Des Angus, des céréales, de la paille…
Outre ses activités de chef d’entreprise et brasseur, Arnaud est également agriculteur. « J’ai eu l’occasion de reprendre la ferme, située du côté de Carlsbourg, dans laquelle j’avais effectué mon stage. Cependant, vu mes autres activités, j’ai dû quelque peu simplifier les spéculations », explique-t-il. La production de lait a été abandonnée tandis que le troupeau Blanc Bleu Belge a cédé sa place à des Angus.

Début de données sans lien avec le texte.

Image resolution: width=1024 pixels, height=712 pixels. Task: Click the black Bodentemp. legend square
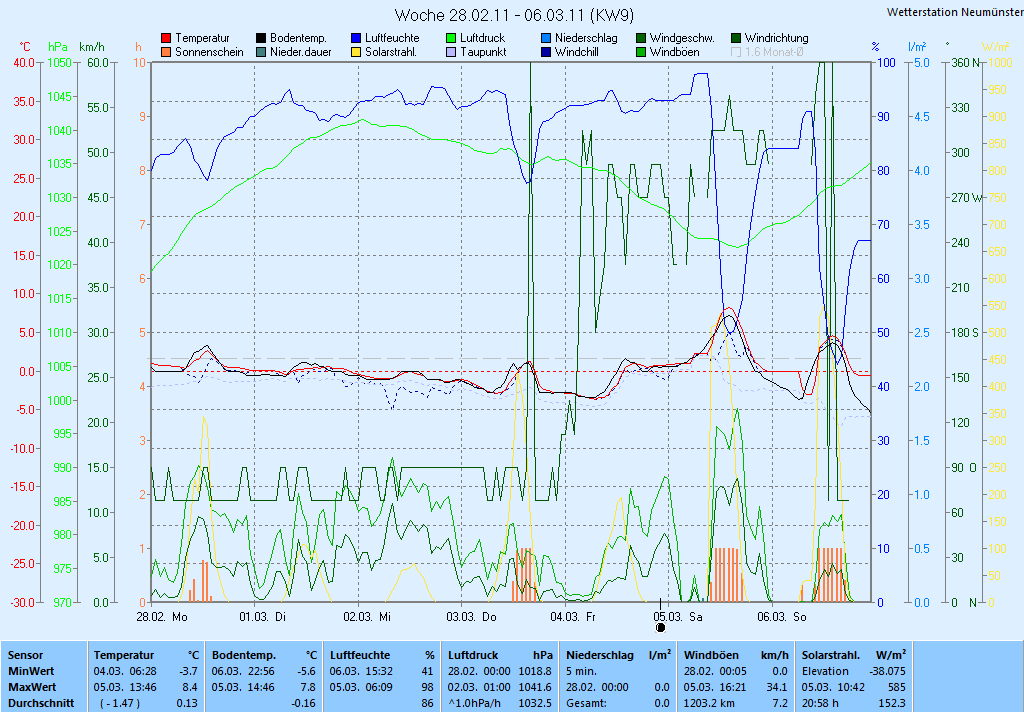coord(261,38)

« C’est une race rustique et autonome, qui valorise très bien les fonds de vallée. Mais ces bénéfices sont contrebalancés par l’absence de filière en Belgique. J’ai donc opté pour la valorisation directe. » Une orientation rendue possible grâce aux restaurants et boutiques de la famille. Et par l’établissement attenant à la brasserie, dont le nom – « Angus Grill » – n’a pas été choisi au hasard.

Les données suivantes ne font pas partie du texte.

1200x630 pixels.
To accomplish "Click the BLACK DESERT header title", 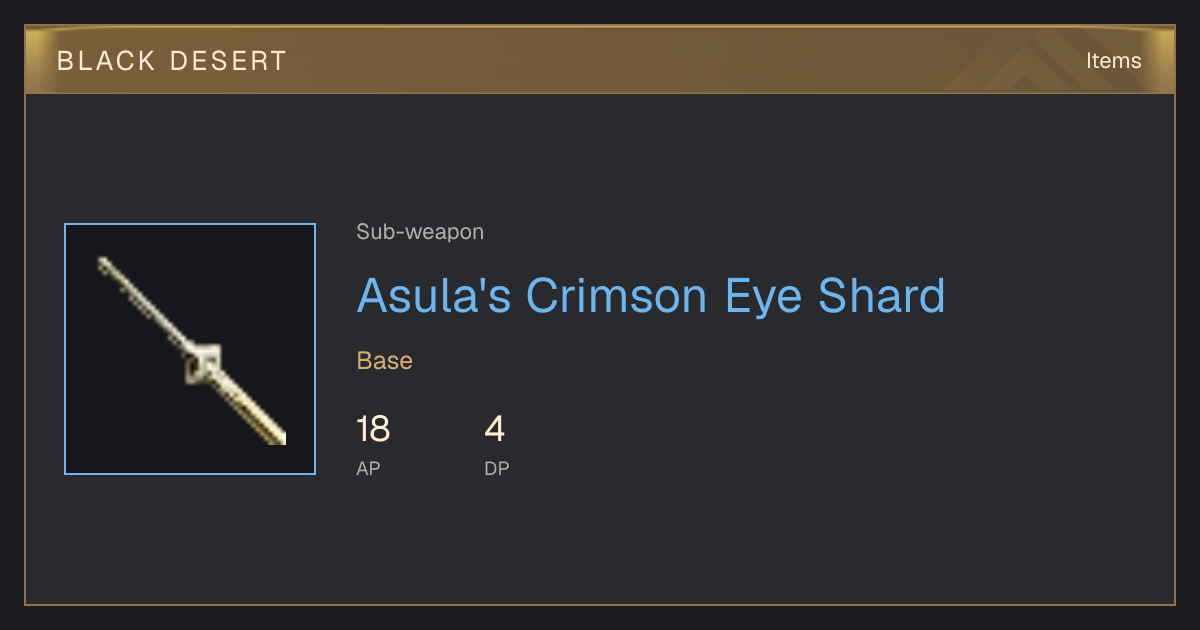I will point(172,61).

L’élevage compte 220 têtes, pour 50 vêlages par an. « Les mâles sont castrés à l’âge d’un an. L’ensemble du cheptel, c’est-à-dire tant les bœufs que les vaches de réforme, trouve un débouché. » Chaque bête est valorisée dans son entièreté : entrecôtes, steaks… tandis que les bas morceaux sont destinés aux plats mijotés, salaisons…
La ferme fonctionne en autonomie. En outre, y sont produites des céréales transformées dans la brasserie et la paille destinée au parc animalier. Les drêches de brasserie retournent, quant à elles, sur l’exploitation pour nourrir le troupeau. Un bel exemple de circularité.